#### What to do
Upon reaching the line that contains "Given: Click second" in the records below, begin repeating every line exactly through the last one, skipping pictures.

○ ○ ○ ○ ○ ○ ○

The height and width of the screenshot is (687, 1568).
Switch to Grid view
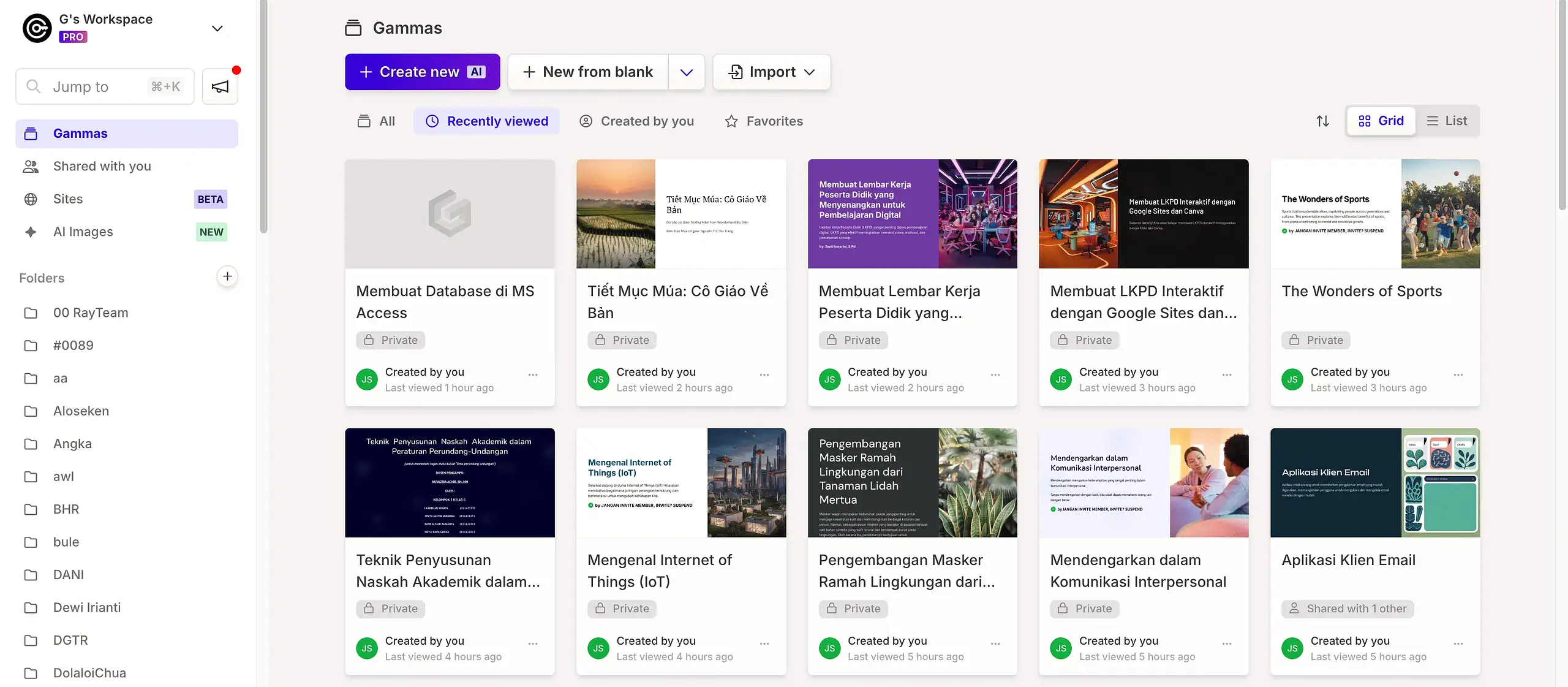(1381, 121)
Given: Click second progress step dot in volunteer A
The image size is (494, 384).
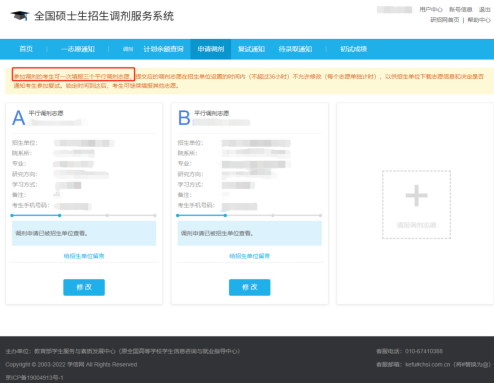Looking at the screenshot, I should (x=60, y=216).
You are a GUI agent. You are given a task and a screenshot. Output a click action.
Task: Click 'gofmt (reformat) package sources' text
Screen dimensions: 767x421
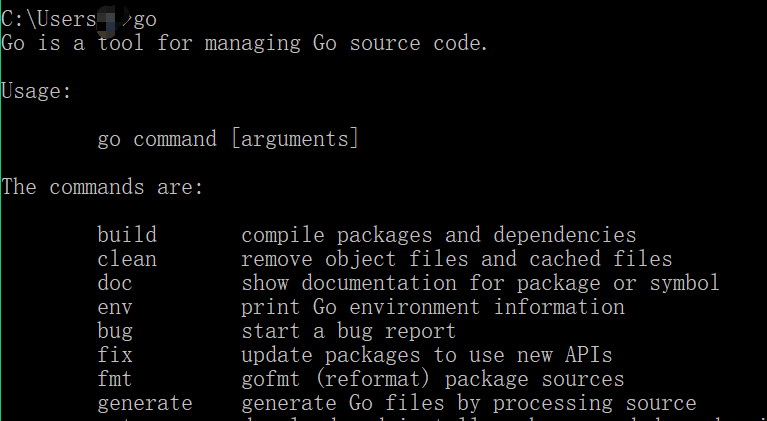point(433,379)
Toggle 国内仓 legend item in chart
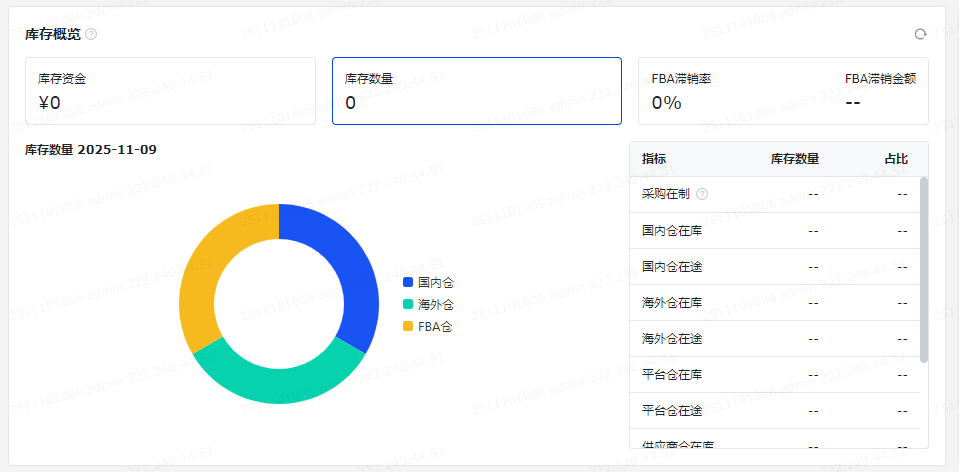The width and height of the screenshot is (959, 472). (428, 282)
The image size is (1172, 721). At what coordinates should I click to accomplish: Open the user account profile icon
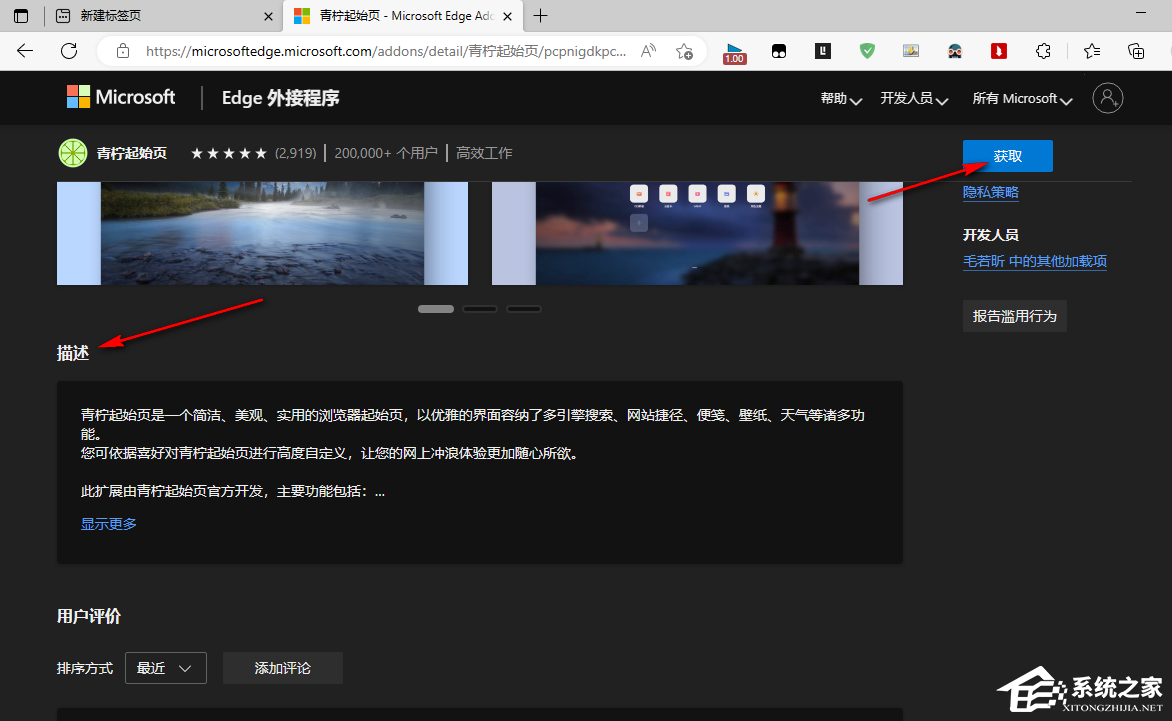[1107, 97]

○ ○ ○ ○ ○ ○ ○

#### Output of the exercise
Given: Click second progress step dot in volunteer A
The image size is (494, 384).
Looking at the screenshot, I should (x=60, y=216).
You are a GUI agent. You are given a task and a screenshot. Output a click action.
Task: Click 'gofmt (reformat) package sources' text
Screen dimensions: 767x421
point(433,379)
Toggle 国内仓 legend item in chart
The width and height of the screenshot is (959, 472). (428, 282)
The image size is (1172, 721). At what coordinates should I click to accomplish: Open the user account profile icon
[1107, 97]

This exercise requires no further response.